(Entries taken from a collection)
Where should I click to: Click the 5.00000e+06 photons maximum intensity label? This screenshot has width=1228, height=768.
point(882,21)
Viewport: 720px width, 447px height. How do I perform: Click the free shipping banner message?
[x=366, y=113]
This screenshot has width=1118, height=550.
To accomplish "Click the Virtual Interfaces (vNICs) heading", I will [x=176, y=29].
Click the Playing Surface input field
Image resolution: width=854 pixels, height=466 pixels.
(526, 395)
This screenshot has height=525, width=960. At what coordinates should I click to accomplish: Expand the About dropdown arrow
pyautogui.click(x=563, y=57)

--

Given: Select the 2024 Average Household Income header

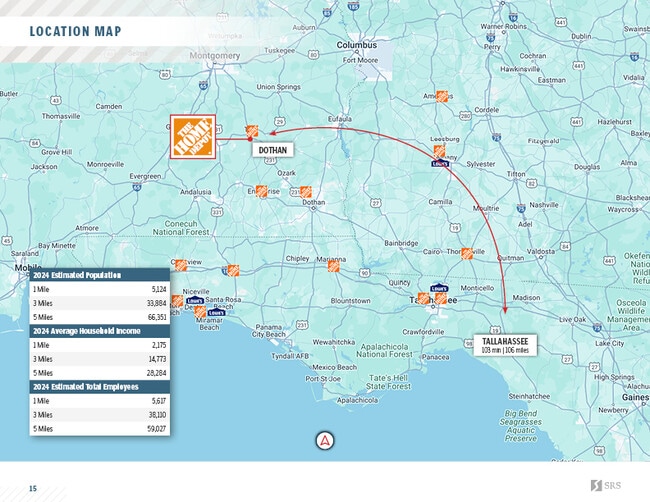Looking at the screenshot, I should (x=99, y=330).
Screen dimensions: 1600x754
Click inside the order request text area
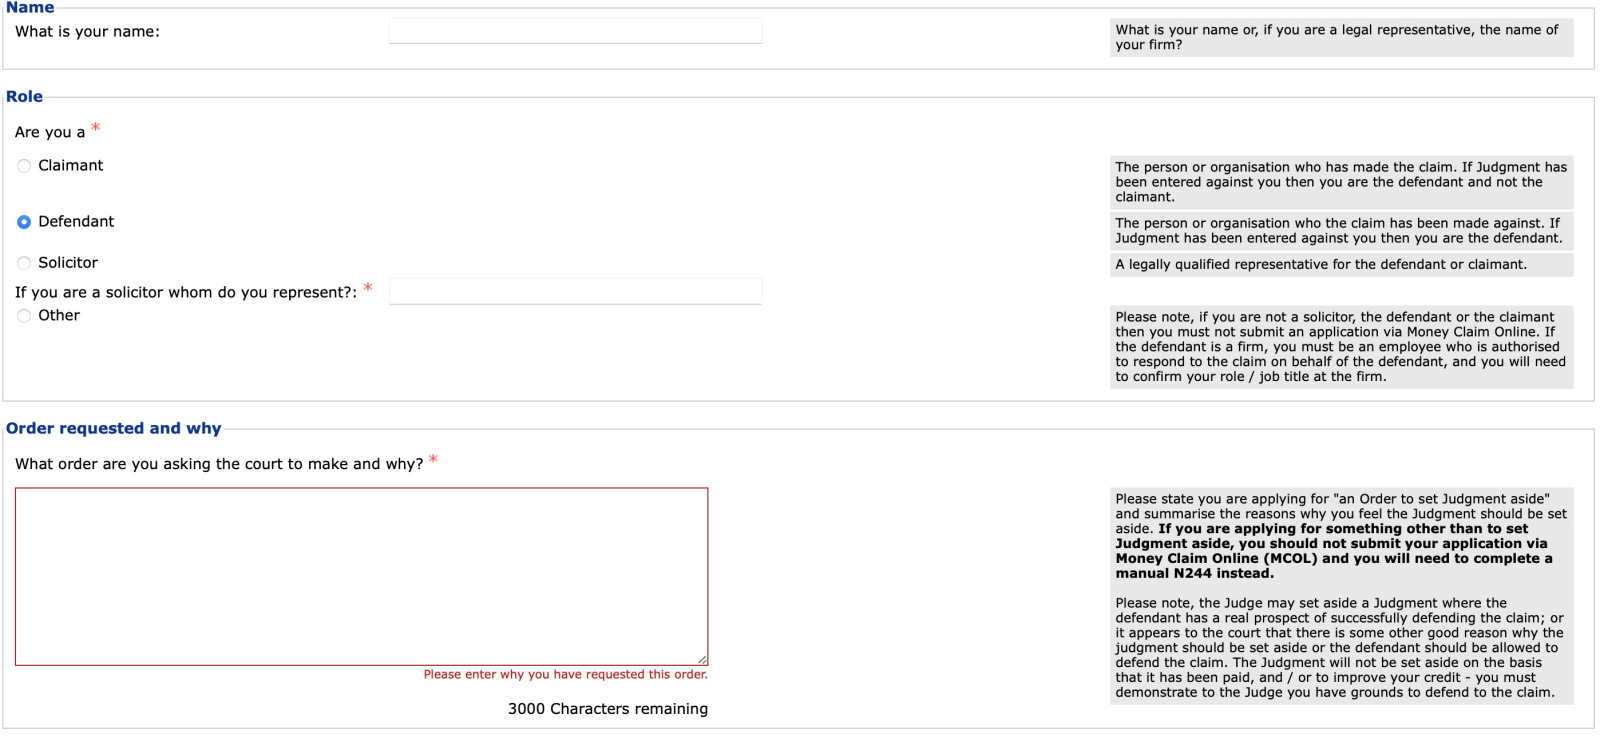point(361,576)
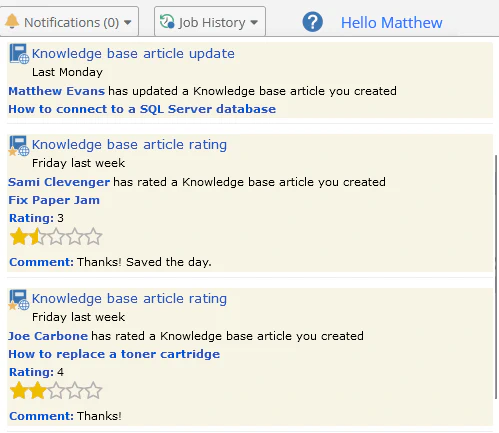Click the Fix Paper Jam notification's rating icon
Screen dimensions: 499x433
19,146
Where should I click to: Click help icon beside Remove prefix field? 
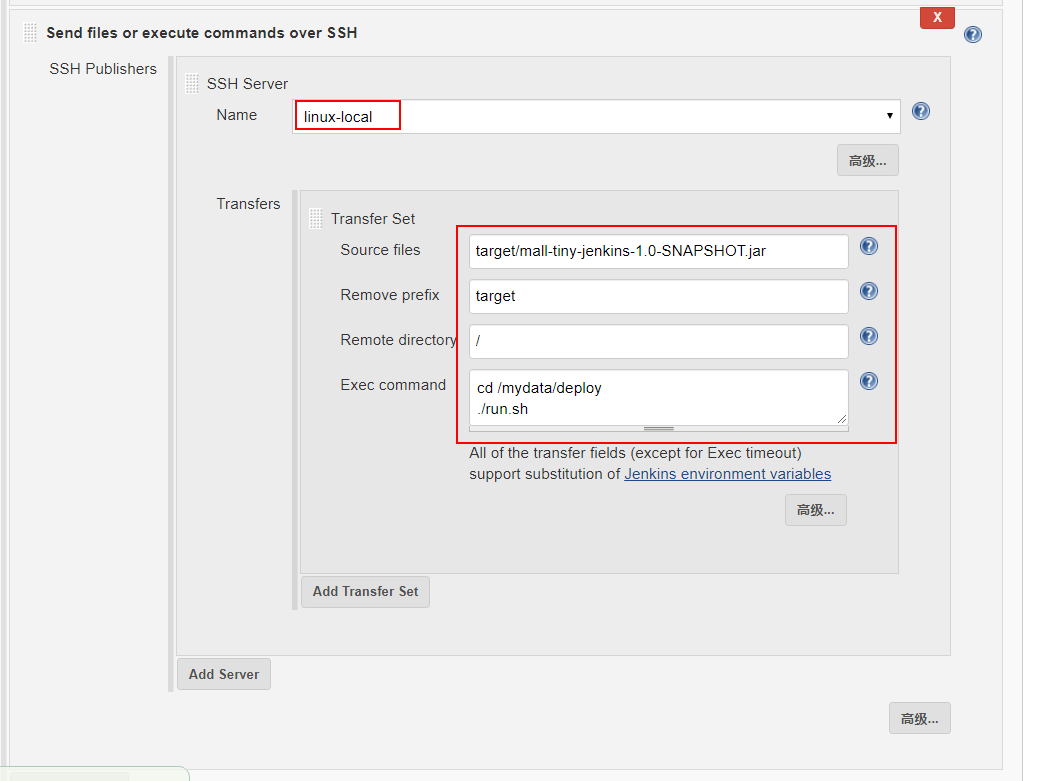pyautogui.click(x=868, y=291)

...

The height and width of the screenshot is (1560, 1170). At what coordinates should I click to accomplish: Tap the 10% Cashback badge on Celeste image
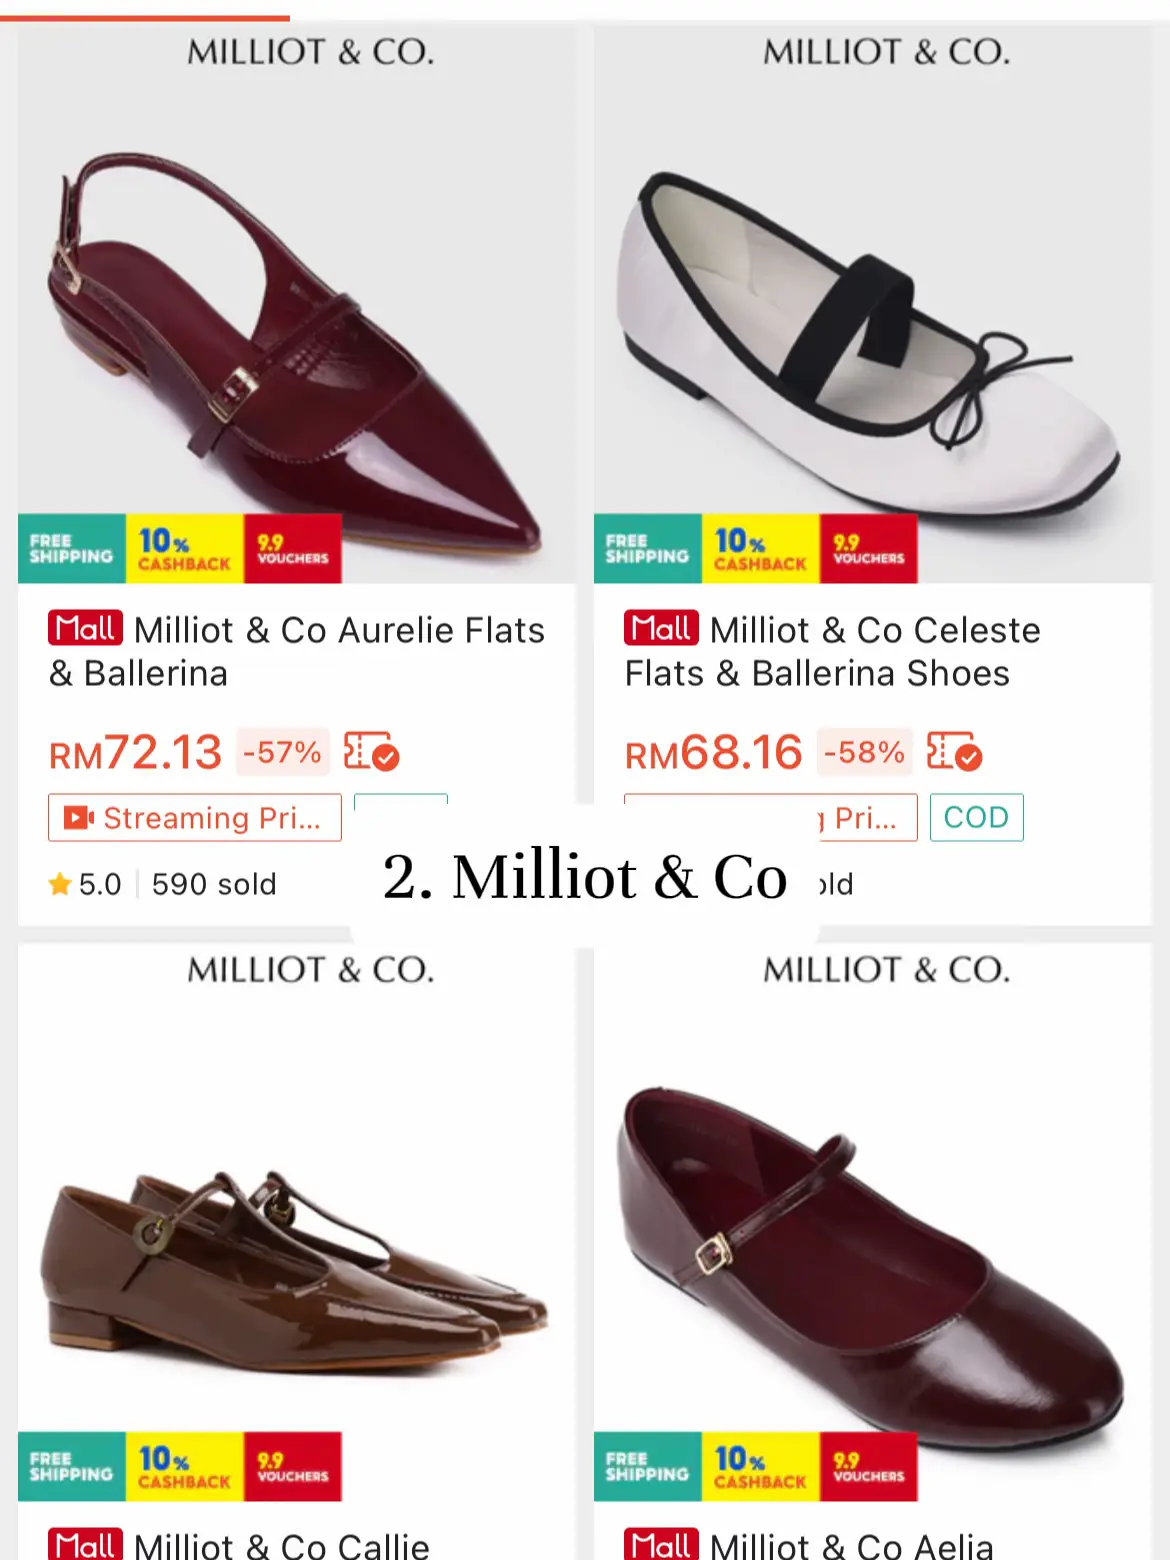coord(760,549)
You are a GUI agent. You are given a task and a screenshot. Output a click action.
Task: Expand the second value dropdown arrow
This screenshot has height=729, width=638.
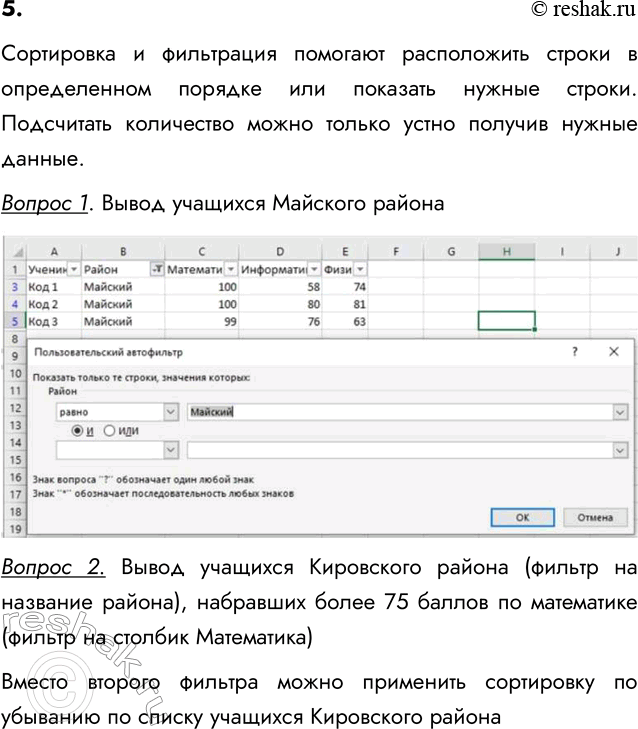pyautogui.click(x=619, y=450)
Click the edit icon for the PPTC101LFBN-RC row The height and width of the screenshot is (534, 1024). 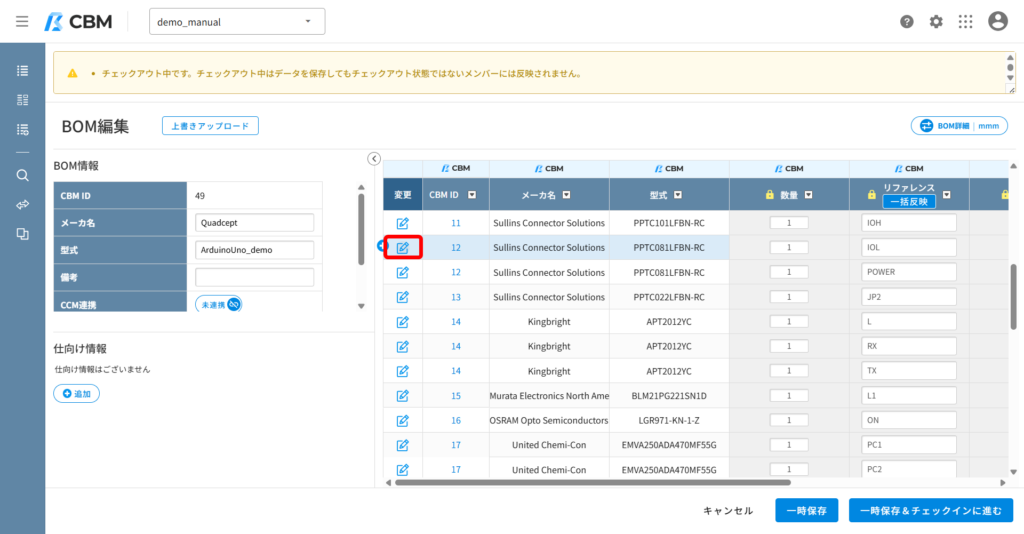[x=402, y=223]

→ **What the task asks**
Copy out exactly the lines above beginning with the line that contains "The height and width of the screenshot is (1560, 1170)." and finishing with the line that contains "You are a GUI", including both; leave the pictures out.

→ **The completed task**
The height and width of the screenshot is (1560, 1170). At what coordinates should I click to accomplish: Tap the 10% Cashback badge on Celeste image
coord(760,549)
You are a GUI agent. You are given a task and a screenshot. Output a click action.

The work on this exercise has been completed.